Quelques jolis vins de garde
Concernant les rouges, le Pineau d’Aunis, le Pinot Noir et le Cabernet-Franc fraternisent afin de nous livrer un vin de copain à la fois rustique, gouleyant et épicé: « Pierre-François » 2014.
« Emilien Colin » 2014 est issu de vignes plantées entre 1890 et 1920 ! Tout le travail sur ces vignes est réalisé à la main et au cheval, afin de ne pas brusquer ces vénérables et fragiles ceps. Équilibre et finesse sont les maîtres mots.
Également des vignes centenaires pour le robuste « Intuition » 2014, au jus dense et aux tanins affirmés.
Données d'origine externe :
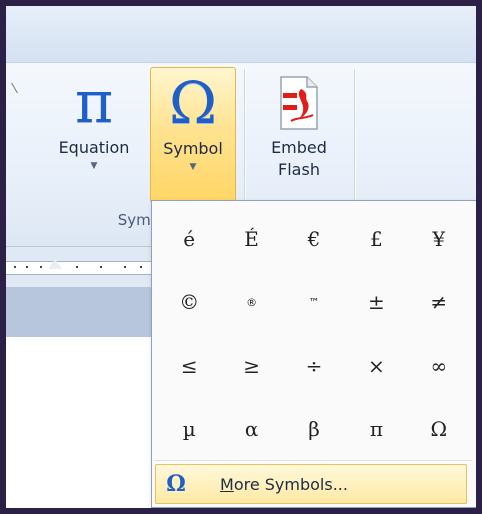  I want to click on equation-label: Equation, so click(94, 148).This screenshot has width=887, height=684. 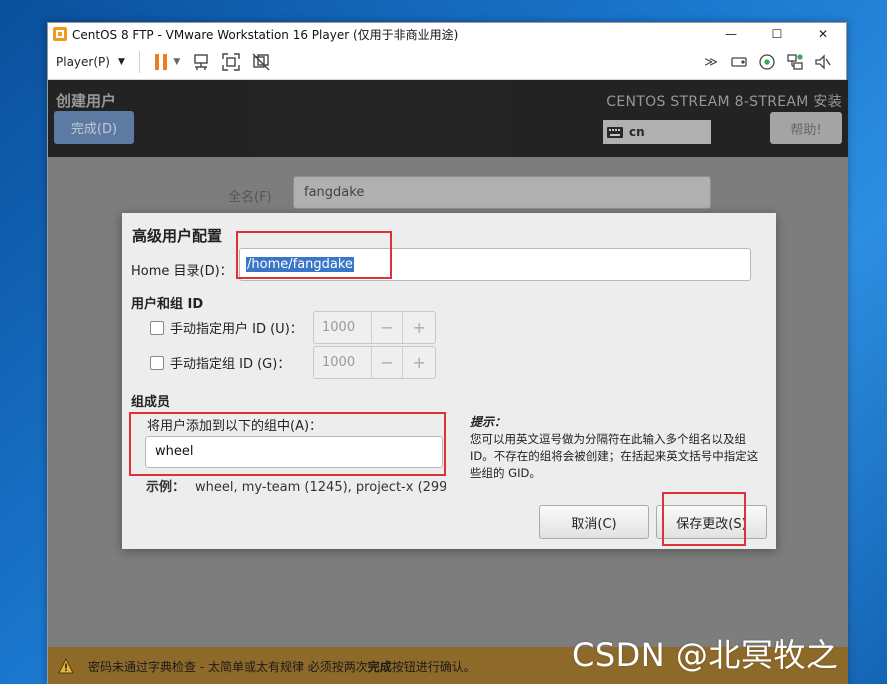 I want to click on hard-disk-icon, so click(x=739, y=62).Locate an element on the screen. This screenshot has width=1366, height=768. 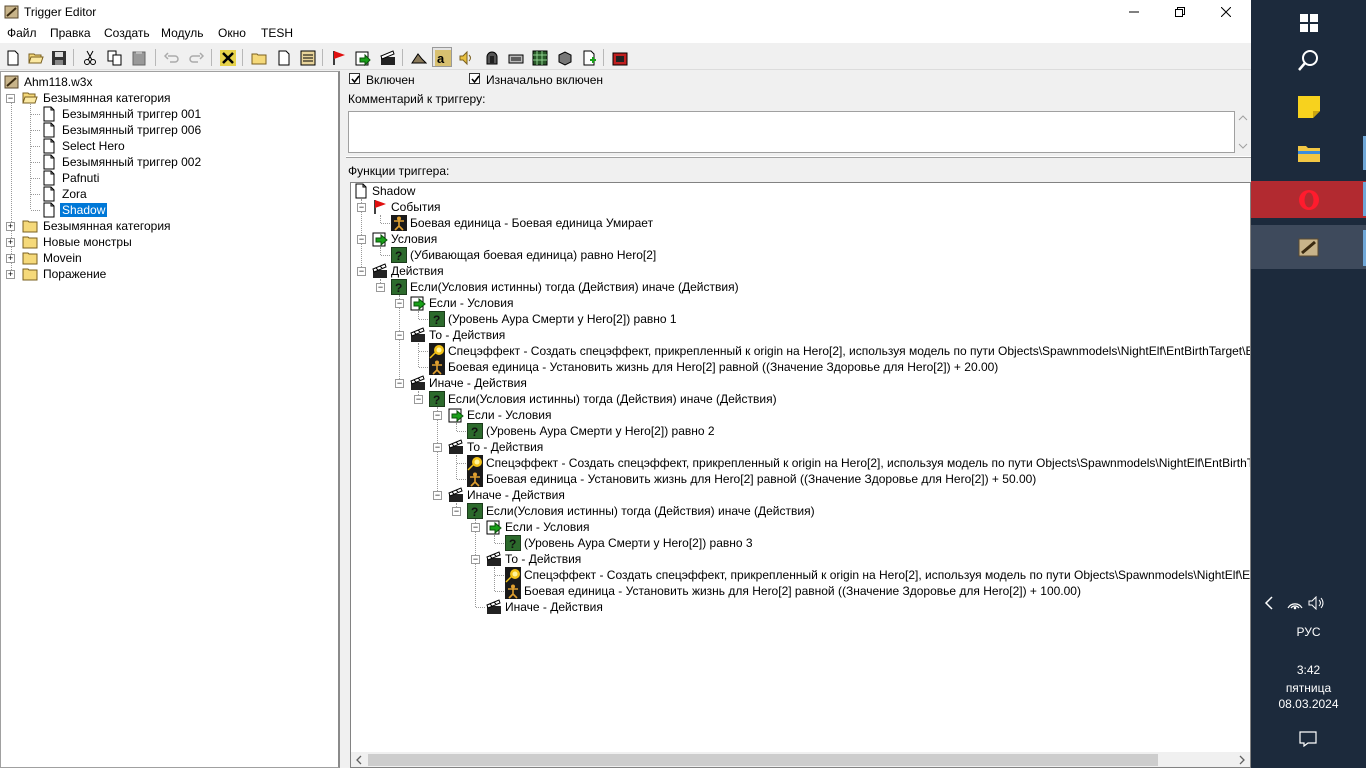
initially-enabled-label: Изначально включен is located at coordinates (545, 80).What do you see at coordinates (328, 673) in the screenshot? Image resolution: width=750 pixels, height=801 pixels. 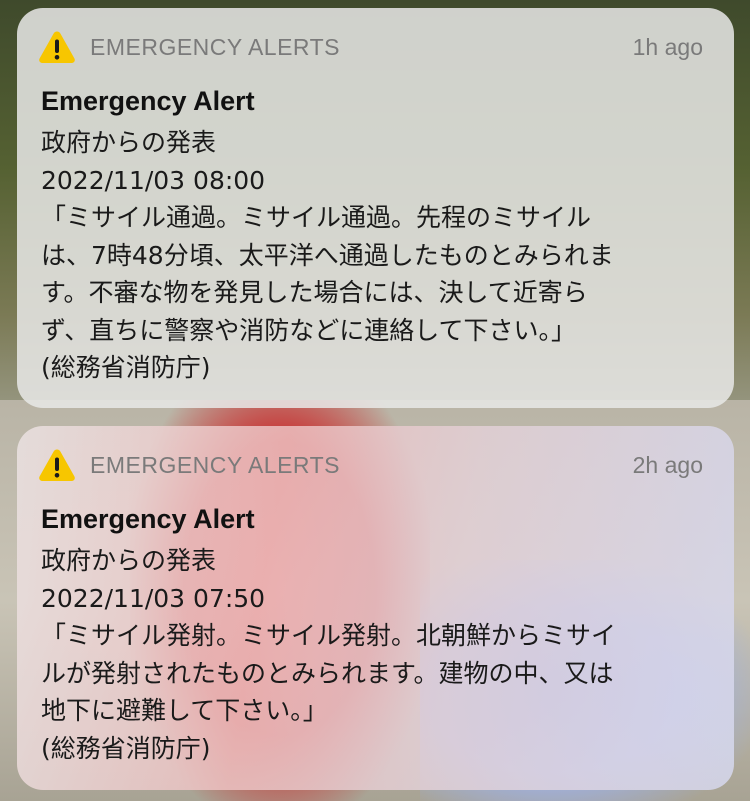 I see `body-line-message: ルが発射されたものとみられます。建物の中、又は` at bounding box center [328, 673].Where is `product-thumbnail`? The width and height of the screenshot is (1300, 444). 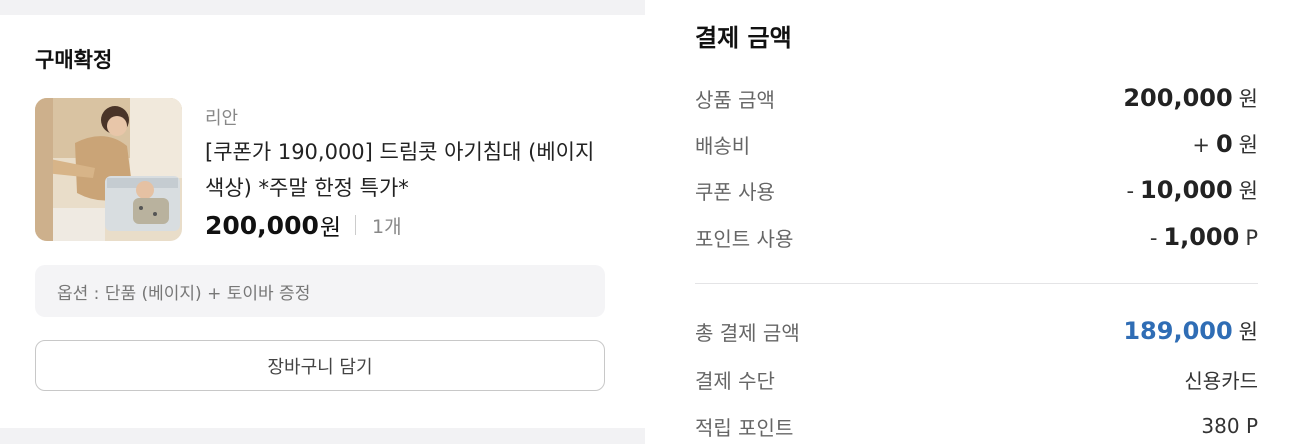
product-thumbnail is located at coordinates (108, 170).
Encore très serré, il présente un potentiel de garde impressionnant.
Enfin ne surtout pas passer à côté des vins pétillants. « Perles Grises » (Pineau d’Aunis) chatouille les narines par son parfum de poivre et titille les papilles par sa nervosité. « Perles Rouges » propose un travail orignal du gamay, une bulle joyeuse et gourmande à souhait.
Comment des vignes désherbées à outrance pendant des décennies peuvent espérer produire de grands vins…les vins rouges de pineau d’aunis de ce domaine se confondent avec un simple gamay tant elles ont été matraquées, la contracdiction du soudainement bio dans toute sa splendeur.
Il suffit de mettre ceux de Montrieux à côté pour comparer…night and day.
Il est vrai que ce vignoble a subi pendant longtemps l’utilisation de pesticides, fongicides et autres produits de synthèse.
Cependant le domaine pratique l’agriculture biologique depuis 2008. Les choses ont changé. Les sols se régénèrent. La vigne interagit autrement.
Je ne parlerais donc pas de conversion “soudaine” à l’agriculture biologique… .
Je trouve aussi que certains vins issu du pineau d’Aunis peuvent faire penser au gamay, notamment de par la fraîcheur, l’acidité du jus.
Enfin vous évoquez les vins d’Emile Hérédia. Ce vigneron fait également de magnifiques vins avec ce cépage endémique.